Having decided that EPA failed to meet the substantial evidence standard of review, the court considered whether to vacate the unconditional registration of sulfoxaflor in remanding to EPA. The court noted that vacating EPA’s final decision requires the court to decide whether doing so will result in possible environmental harm,[19] as well as the likelihood that EPA could promulgate the same decision on remand.[20] Because the court concluded that failure to vacate posed a potential risk of causing environmental harm, and that EPA might reach a different decision based on additional Tier 2 studies, the court vacated the unconditional registration of sulfoxaflor.

In sum, the court held that (1) EPA had based its decision to unconditionally register sulfoxaflor on insufficient data and that the decision was therefore unsupported by substantial evidence, and (2) leaving the unconditional registration of sulfoxaflor in effect on remand would pose a risk of environmental harm.

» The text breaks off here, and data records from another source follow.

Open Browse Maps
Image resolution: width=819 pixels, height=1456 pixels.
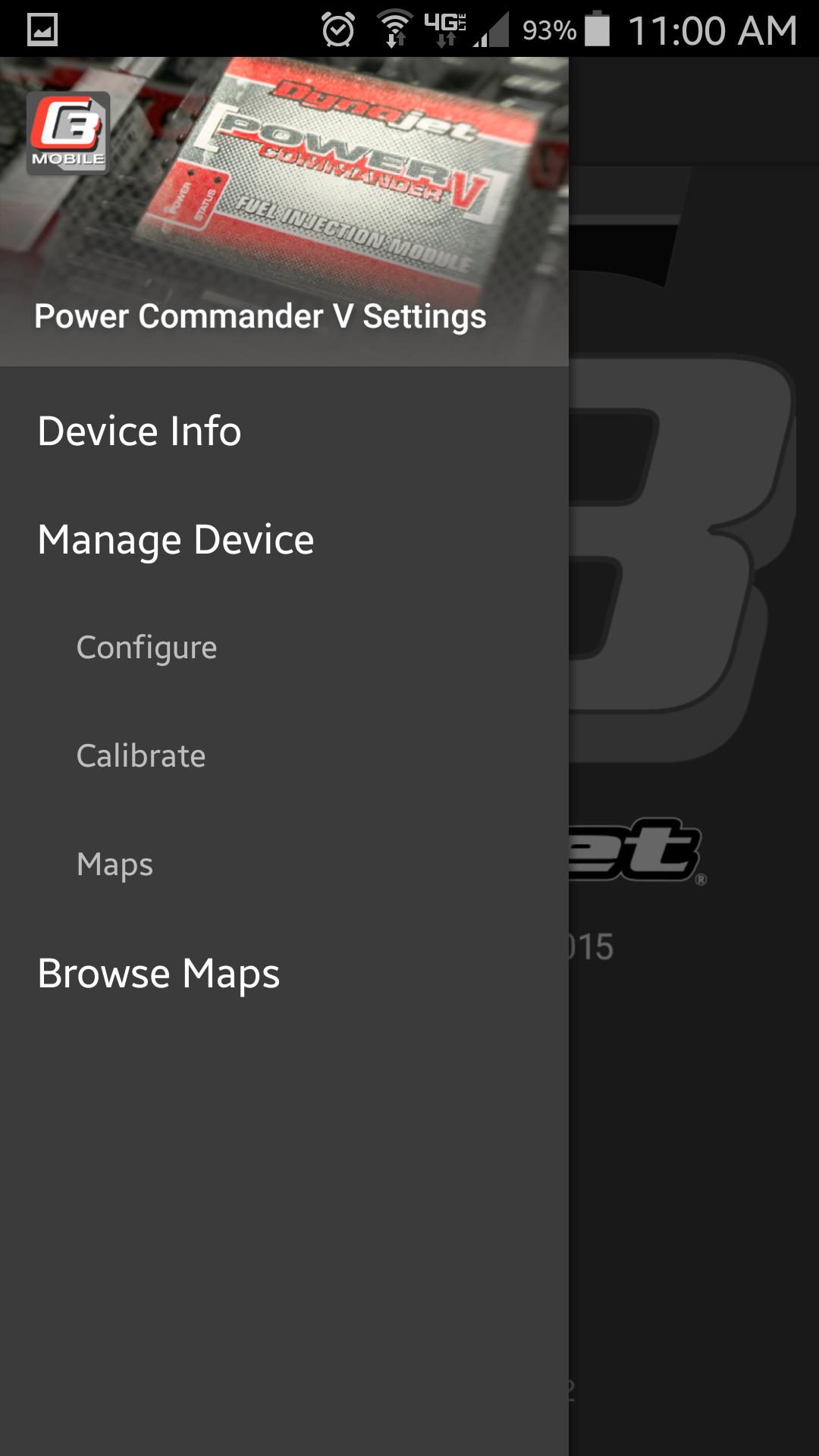(x=158, y=973)
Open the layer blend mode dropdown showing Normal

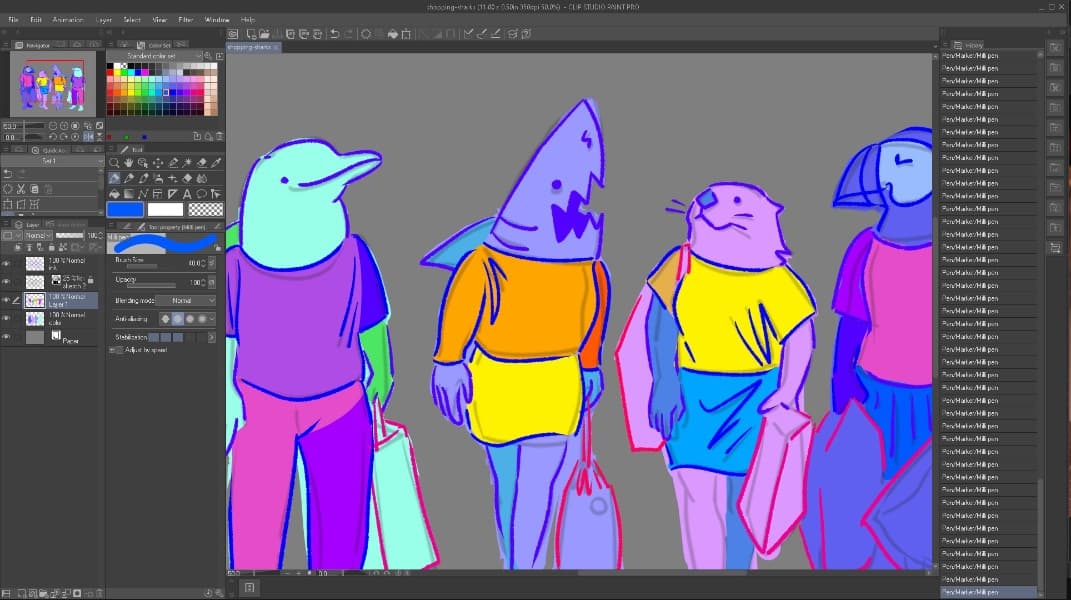38,234
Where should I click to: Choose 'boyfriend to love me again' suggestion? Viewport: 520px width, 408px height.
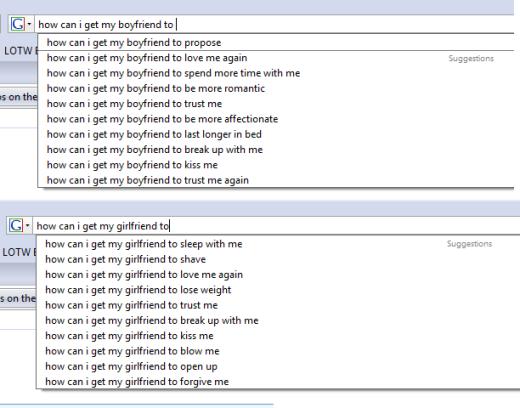(x=276, y=58)
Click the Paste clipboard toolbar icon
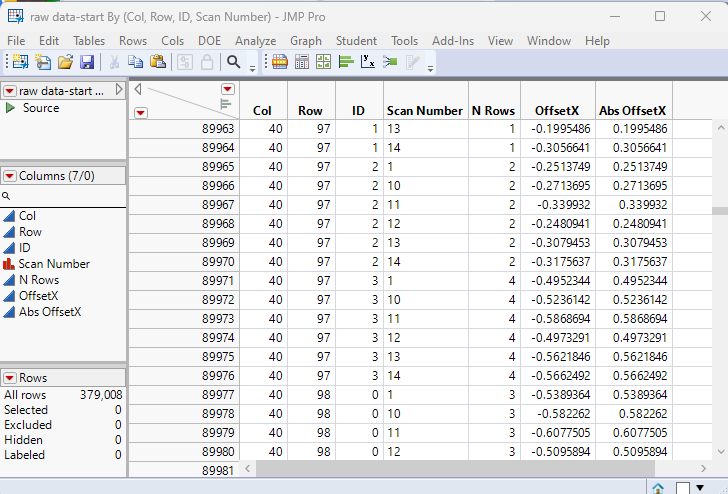The height and width of the screenshot is (494, 728). [159, 62]
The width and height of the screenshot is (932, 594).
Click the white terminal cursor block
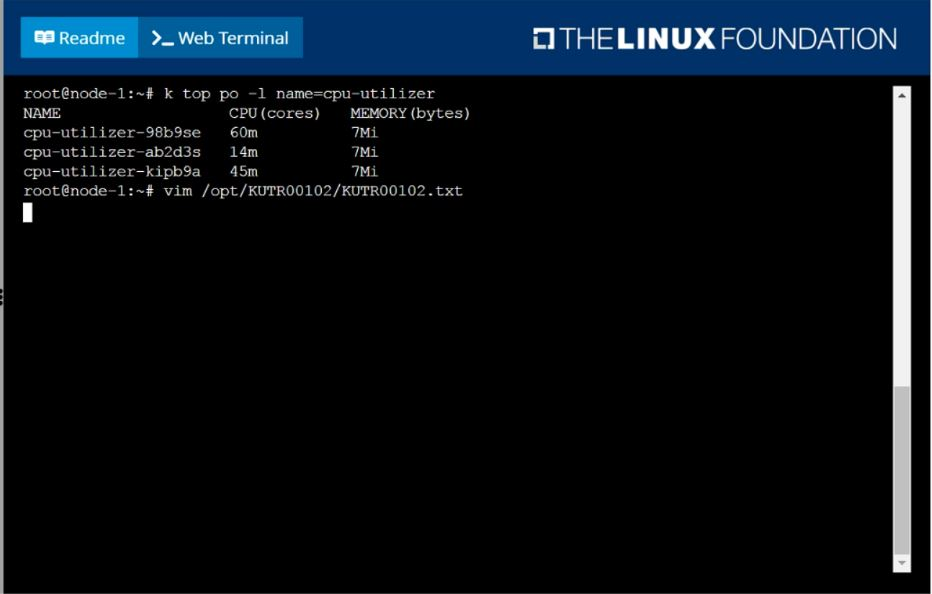tap(28, 212)
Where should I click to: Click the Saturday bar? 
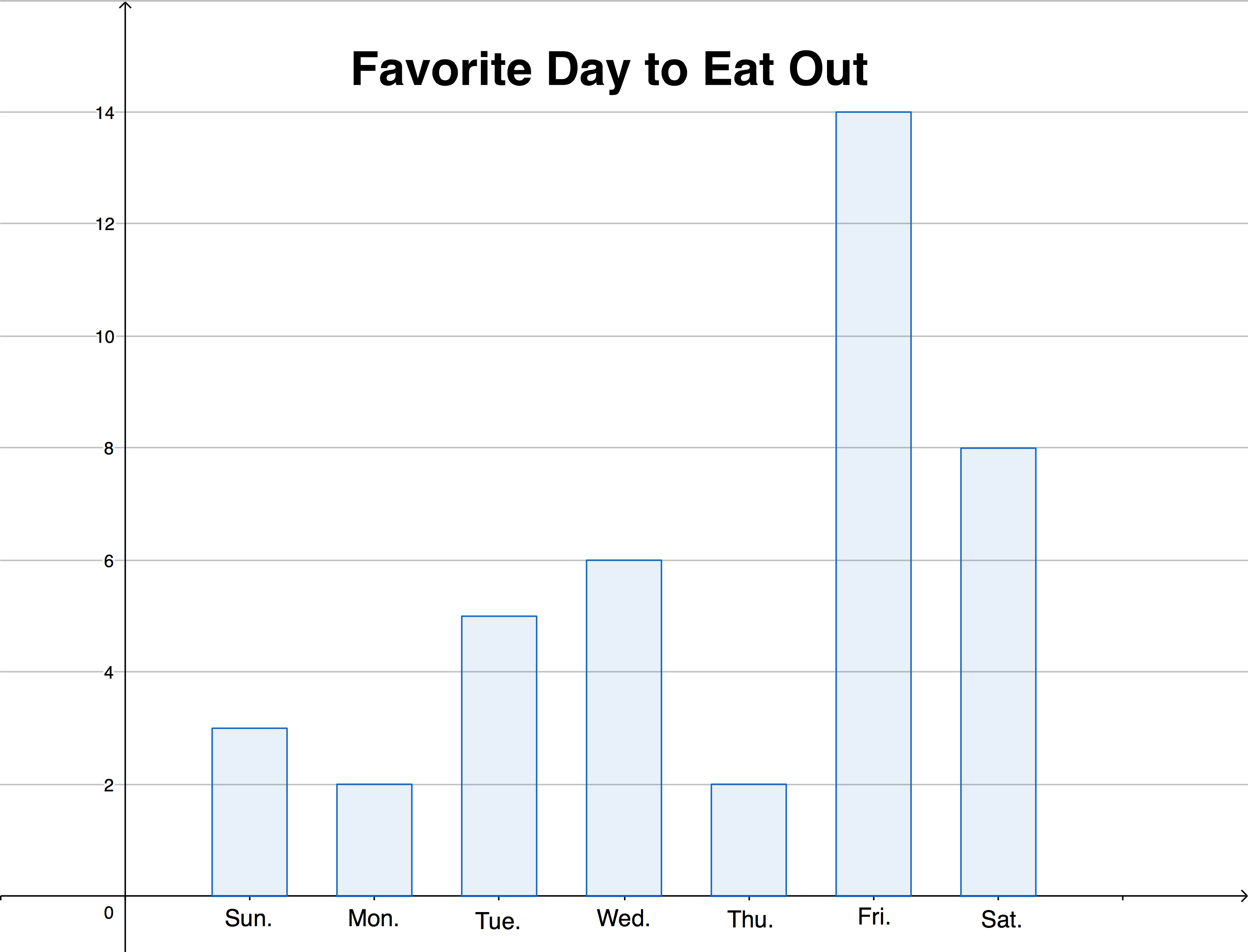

Accordingly, the court vacated the registration and remanded to EPA for additional studies.

 

 

Footnotes    (↵ returns to text)

  1. Petitioners included American Honey Producers Association, National Honey Bee Advisory Board, American Beekeeping Federation, Thomas R. Smith, Bret L. Adee, and Jeffery S. Anderson.
  2. Dow Agrosciences LLC was a respondent-intervenor in opposition to Pollinator’s petition.
  3. Federal Insecticide, Fungicide, and Rodenticide Act, 7 U.S.C. §§ 136–136y (2012).
  4. Id. § 136n(b).
  5. Id. § 136a(a).
  6. Id. § 136a(c).
  7. Id. § 136a(a).
  8. Id. § 136a(c)(7)(C).
  9. Id. § 136a(c)(5).
  10. U.S. Envtl. Prot. Agency, Guidance for Assessing Pesticide Risks to Bees (2014), available at https://www.epa.gov/sites/production/files/2014-06/documents/pollinator_risk_assessment_guidance_06_19_14.pdf.
  11. U.S. Envtl. Prot. Agency, How We Assess Risks to Pollinators, https://www.epa.gov/pollinator-protection/how-we-assess-risks-pollinators#data (last visited July 16, 2016).
  12. U.S. Envtl. Prot. Agency, supra note 95, at 7.
  13. Id.
  14. Id. at 24.
  15. “Lb a.i./A” stands for pounds of active ingredient per acre.
  16. FIFRA, 7 U.S.C. § 136n(b) (2012).
  17. 40 C.F.R. § 158.630(d), (e) n.25 (2015).
  18. See Nat. Res. Def. Council v. U.S. Envtl. Prot. Agency, 735 F.3d 873, 883–84 (9th Cir. 2013).
  19. Idaho Farm Bureau Fed’n v. Babbitt, 58 F.3d 1392, 1405–06 (9th Cir. 1995).
  20. North Carolina v. U.S. Envtl. Prot. Agency, 531 F.3d 896, 929 (D.C. Cir 2008); Allied-Signal, Inc. v. U.S. Nuclear Regulatory Comm’n, 988 F.2d 146, 151 (D.C. Cir. 1993).